BOBSHOW'S ROCK
8:00 PM SATURDAY
BIO: BOBSHOW

Music has always been essential to my life. My earliest memories of music are listening to the radio in the car with my mom. My favorite songs back then were Downtown by Petula Clark and American Pie by Don McLean. At home it was Simon & Garfunkel and Tom Jones records that provided the earliest soundtrack to my life.
My first job was delivering newspapers. I saved up to buy myself a little AM/FM radio so I could listen to the local top 40 station, KGRS in Burlington, Iowa. Long before rigid radio formats, KGRS played everything from The Village People’s Y.M.C.A. to Zeppelin’s Stairway to Heaven.
I started to pick and choose what would become “my music.” My music would evolve over the years. When I was in middle school, it was disco and top 40. My first play lists were in the form of K-Tel records and 45s. My friend Eric who lived across the street had an older sister that turned us on to Styx, Nazareth, Alice Cooper and Rush.

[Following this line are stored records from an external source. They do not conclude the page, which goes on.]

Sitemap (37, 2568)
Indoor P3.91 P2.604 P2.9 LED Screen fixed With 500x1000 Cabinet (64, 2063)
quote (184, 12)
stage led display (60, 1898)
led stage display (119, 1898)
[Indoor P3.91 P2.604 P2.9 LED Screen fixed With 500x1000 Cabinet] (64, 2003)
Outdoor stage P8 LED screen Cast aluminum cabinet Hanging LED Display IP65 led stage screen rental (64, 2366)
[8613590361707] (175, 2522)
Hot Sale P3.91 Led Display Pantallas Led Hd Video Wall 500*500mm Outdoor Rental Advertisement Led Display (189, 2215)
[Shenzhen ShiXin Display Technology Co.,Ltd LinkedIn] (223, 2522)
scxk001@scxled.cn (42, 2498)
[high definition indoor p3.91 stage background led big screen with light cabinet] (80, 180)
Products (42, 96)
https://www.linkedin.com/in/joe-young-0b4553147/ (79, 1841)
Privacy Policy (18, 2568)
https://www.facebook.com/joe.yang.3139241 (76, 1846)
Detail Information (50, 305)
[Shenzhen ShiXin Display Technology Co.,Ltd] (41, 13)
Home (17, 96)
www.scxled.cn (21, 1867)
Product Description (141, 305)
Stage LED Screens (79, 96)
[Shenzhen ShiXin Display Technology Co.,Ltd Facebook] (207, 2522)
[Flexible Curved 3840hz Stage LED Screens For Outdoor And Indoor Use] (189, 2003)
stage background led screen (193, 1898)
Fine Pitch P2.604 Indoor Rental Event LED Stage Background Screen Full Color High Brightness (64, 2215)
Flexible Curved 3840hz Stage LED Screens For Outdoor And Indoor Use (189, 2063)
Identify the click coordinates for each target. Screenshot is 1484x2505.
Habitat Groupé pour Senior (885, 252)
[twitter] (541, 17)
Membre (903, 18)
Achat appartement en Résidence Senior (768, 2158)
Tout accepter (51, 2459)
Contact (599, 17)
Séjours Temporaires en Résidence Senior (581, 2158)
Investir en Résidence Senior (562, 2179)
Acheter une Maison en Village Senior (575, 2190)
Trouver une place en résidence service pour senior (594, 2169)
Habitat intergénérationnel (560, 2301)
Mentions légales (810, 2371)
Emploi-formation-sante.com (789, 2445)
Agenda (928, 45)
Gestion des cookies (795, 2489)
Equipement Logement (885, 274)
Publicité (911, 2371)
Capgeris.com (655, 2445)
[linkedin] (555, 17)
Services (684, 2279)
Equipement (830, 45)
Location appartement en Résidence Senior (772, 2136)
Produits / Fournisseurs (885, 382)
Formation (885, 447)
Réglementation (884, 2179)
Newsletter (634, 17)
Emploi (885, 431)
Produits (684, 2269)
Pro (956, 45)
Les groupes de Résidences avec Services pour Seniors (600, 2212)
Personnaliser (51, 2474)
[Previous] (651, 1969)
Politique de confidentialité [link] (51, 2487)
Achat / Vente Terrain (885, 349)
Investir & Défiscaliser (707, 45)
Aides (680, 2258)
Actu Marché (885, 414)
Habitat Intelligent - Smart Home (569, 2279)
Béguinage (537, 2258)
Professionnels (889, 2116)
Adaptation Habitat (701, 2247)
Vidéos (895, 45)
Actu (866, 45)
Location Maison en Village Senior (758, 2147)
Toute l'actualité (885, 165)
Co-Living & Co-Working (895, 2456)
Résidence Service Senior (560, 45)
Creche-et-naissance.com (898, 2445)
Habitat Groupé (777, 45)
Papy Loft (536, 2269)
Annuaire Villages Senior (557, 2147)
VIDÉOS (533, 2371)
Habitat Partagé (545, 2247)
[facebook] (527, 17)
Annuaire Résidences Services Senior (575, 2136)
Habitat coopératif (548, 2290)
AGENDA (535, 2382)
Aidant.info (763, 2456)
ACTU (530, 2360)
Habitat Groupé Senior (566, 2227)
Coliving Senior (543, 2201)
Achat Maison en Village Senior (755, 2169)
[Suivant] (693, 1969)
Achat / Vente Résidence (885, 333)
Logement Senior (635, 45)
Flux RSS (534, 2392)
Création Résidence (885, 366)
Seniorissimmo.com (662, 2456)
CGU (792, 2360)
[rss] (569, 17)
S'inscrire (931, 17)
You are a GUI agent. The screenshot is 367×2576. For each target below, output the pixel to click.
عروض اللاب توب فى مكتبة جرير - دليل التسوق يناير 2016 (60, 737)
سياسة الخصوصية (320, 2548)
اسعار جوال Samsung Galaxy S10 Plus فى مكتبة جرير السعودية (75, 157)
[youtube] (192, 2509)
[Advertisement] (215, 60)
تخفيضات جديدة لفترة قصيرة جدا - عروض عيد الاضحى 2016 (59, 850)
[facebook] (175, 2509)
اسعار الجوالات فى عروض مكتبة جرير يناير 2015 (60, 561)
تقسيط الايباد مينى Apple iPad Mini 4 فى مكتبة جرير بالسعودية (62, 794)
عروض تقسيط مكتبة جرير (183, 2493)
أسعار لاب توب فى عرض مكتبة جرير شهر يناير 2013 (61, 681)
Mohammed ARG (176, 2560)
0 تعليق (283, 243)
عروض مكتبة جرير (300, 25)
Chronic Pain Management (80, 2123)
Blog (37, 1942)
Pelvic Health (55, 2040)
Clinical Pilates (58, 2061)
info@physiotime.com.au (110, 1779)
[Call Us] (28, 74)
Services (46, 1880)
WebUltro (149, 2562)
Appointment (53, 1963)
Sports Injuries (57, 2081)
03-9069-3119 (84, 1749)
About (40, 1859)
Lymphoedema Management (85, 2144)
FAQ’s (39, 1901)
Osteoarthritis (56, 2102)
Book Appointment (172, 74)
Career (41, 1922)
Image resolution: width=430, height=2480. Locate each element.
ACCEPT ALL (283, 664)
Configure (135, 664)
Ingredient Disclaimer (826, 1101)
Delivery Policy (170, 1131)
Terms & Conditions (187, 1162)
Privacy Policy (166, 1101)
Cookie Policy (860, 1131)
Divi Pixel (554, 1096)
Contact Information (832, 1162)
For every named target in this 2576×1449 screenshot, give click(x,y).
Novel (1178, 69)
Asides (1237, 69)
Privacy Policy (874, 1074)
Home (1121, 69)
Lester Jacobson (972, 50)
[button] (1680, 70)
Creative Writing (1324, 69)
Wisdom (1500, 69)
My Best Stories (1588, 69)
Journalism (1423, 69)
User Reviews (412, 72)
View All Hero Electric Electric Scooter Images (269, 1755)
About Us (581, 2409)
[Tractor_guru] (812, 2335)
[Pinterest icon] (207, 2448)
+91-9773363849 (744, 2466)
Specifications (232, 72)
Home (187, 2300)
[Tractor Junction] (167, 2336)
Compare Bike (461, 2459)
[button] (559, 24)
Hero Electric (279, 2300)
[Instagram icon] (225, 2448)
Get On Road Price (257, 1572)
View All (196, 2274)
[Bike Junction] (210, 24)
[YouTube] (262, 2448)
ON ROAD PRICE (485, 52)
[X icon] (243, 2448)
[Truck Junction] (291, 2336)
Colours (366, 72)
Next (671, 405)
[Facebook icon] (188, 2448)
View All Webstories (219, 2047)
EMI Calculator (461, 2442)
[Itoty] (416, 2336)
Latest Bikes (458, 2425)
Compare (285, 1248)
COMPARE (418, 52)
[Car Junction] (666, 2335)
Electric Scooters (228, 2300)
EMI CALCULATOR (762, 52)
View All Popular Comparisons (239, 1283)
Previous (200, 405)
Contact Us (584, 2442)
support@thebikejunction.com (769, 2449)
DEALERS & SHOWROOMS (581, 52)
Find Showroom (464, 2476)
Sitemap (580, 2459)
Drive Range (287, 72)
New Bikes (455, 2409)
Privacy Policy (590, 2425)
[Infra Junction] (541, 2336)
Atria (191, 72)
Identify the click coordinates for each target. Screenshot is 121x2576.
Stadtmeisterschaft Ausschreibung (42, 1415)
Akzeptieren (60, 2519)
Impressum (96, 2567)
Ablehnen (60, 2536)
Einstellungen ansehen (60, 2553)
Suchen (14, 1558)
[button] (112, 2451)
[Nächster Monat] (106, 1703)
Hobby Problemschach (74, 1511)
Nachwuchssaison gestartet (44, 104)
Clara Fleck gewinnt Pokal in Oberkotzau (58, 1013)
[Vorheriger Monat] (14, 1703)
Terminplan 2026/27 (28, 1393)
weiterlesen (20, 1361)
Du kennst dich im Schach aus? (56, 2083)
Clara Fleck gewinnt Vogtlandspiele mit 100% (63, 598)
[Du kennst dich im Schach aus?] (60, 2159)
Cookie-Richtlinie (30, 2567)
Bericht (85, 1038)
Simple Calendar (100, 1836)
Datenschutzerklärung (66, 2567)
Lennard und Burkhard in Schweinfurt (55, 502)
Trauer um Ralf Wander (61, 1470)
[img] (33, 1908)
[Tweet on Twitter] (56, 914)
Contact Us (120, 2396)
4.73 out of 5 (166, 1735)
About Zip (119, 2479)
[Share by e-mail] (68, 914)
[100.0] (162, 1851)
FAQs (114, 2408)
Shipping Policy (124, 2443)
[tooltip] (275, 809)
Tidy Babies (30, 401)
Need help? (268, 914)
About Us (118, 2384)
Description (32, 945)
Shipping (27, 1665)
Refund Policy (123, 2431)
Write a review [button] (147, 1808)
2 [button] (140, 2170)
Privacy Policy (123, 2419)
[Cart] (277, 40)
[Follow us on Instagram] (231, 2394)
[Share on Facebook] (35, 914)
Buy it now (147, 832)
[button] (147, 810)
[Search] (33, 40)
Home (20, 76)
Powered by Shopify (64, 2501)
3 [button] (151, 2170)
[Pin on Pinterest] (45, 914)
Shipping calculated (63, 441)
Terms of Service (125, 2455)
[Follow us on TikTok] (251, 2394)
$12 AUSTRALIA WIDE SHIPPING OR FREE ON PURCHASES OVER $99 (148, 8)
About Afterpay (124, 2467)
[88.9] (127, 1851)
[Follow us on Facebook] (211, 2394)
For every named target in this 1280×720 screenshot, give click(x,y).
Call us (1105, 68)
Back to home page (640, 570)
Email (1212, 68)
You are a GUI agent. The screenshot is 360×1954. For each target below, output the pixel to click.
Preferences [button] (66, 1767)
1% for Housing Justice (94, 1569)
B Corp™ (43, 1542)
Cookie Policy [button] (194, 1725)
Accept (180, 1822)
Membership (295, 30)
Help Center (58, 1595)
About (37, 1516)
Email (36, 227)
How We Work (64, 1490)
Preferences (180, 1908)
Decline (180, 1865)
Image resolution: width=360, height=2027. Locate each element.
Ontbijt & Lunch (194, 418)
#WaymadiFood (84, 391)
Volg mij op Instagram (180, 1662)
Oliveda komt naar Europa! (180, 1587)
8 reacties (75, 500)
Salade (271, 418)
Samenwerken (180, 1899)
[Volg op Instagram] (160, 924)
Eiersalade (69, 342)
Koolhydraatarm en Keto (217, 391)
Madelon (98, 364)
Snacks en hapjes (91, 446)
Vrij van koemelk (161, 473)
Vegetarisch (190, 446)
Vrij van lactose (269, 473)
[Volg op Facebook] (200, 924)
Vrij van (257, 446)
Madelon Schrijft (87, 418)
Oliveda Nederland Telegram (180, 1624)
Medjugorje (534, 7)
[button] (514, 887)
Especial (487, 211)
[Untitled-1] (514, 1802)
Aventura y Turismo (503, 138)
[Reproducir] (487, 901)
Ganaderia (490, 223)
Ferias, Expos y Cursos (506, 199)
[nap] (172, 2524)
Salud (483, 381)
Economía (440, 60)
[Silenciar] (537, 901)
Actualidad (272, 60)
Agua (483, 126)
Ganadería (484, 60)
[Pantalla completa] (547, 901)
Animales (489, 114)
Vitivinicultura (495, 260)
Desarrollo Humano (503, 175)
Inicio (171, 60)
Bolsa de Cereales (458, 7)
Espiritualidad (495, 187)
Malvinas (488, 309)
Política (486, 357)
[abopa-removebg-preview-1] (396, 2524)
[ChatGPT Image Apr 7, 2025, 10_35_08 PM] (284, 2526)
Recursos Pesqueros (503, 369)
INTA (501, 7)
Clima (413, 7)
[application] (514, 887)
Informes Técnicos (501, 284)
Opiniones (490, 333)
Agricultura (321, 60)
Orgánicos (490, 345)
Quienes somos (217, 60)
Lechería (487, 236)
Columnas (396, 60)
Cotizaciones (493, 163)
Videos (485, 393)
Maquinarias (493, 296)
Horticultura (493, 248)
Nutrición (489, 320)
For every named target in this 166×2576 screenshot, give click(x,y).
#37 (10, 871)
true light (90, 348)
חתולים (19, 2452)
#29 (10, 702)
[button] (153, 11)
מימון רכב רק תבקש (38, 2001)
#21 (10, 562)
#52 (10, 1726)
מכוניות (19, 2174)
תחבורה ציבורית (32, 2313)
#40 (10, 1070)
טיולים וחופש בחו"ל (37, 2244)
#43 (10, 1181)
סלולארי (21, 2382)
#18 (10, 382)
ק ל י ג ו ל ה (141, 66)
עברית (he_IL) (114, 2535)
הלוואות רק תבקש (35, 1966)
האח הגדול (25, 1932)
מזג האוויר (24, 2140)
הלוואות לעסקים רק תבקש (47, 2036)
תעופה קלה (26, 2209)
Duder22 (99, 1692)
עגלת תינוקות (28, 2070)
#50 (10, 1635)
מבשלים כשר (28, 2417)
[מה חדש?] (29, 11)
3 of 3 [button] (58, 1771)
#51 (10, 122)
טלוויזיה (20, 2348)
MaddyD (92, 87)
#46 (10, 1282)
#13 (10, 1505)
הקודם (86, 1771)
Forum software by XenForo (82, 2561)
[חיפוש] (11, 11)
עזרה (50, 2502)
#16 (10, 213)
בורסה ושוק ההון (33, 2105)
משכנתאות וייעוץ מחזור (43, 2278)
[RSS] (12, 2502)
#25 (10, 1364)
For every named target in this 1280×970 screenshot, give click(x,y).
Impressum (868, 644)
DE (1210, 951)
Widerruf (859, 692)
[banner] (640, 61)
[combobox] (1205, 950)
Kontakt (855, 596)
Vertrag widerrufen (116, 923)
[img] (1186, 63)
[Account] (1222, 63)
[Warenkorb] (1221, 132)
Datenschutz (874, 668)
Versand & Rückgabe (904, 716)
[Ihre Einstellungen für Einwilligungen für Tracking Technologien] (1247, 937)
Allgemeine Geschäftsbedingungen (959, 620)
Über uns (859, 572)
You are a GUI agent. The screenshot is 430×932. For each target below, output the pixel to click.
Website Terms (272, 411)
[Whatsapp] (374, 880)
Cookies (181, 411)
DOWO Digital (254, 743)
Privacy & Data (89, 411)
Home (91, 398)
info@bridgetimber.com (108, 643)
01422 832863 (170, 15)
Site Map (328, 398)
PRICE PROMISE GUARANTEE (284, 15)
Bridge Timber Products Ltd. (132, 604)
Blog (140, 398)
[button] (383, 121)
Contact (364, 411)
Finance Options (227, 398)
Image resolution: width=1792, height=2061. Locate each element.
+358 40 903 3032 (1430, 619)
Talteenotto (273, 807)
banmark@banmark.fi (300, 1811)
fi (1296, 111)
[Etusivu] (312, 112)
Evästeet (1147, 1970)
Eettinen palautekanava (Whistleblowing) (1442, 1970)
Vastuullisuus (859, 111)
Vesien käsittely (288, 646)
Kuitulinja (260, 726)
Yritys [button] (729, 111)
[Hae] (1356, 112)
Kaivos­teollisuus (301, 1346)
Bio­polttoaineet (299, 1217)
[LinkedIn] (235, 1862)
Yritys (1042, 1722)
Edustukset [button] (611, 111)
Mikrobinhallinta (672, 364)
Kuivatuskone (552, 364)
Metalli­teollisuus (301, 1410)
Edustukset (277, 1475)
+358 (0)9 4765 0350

On the last day of school, we’d rush home and put on School’s out or we’d listen to Hair of the Dog and think we were really getting away with something because the song said “son of a bitch” in the lyrics.
And then there was KISS! Like every kid in the mid-70s, I was obsessed with my generation’s Fab Four. My friends and I performed KISS Alive II with our tennis racket guitars. We bought KISS cards and couldn’t believe that network TV was showing a KISS movie!
Around my first year of high school, I had started listening to 97X, a rock station out of the Quad Cities of Iowa and Illinois. I had moved on from delivering newspapers to cutting grass in the summer and shoveling snow in the winter. I bought my first real stereo with a turntable, tuner and twin cassette decks. My stepsister had come to live with us and I borrowed her Led Zeppelin and Ozzy albums to record onto cassette.
The first bands that I really loved were Led Zeppelin and Journey. Escape had just come out and I couldn’t get enough of it. Those two bands were the first to decorate my teenage bedroom walls. I began to expand my collection with the latest albums by Styx, REO Speedwagon, and Survivor.
My mom had a coworker that was about 10 years older than me but had really cool taste in music so she would always make me cassette copies of all the latest albums she would buy.
My love of metal began in high school when a friend turned me on to Iron Maiden’s Piece of Mind album. This was followed by a Christmas gift of Screaming for Vengeance by Judas Priest.
I started to meet like minded friends who were into metal and I realized that it really was a community. I began making mix tapes to play in my car. I’d give them cool (I thought so anyway) names like Rock My World, Earthshakers, and Mind Explosion.
Pretty soon, friends were asking me to “DJ” their parties, which just meant playing a bunch of cool songs on the stereo while we partied. The seed to someday work in radio was planted.
In 1991 I got my first radio job working in the research department at KCAL FM. It wasn’t the coolest job, but it was in radio and it was at a rock station. My first on air gig was at KMLO in Fallbrook, CA. K-Mellow wasn’t exactly what I wanted to do in radio, but I was on the air and that was cool.
After a few months of that, I finally managed to convince the program director at KCAL that I knew what I was doing. I was finally given a chance to get on the air at KCAL. Friday nights at midnight til 6 in the morning became my domain.
After about 9 months of that, I got the full-time graveyard shift rocking the security guards, grocery store stockers, and your occasional tweeker. It was great fun and playing all that music expanded my rock n roll vocabulary.
Several years into working at KCAL, the company acquired KOLA 99.9. I was no longer alone in the middle of the night. My partner in crime was an 18-year-old kid just getting his start in radio, but I’ll let him tell you his story.
I’ll sum it up by saying how excited I am to join him as part of the DirtyRadio.FM family!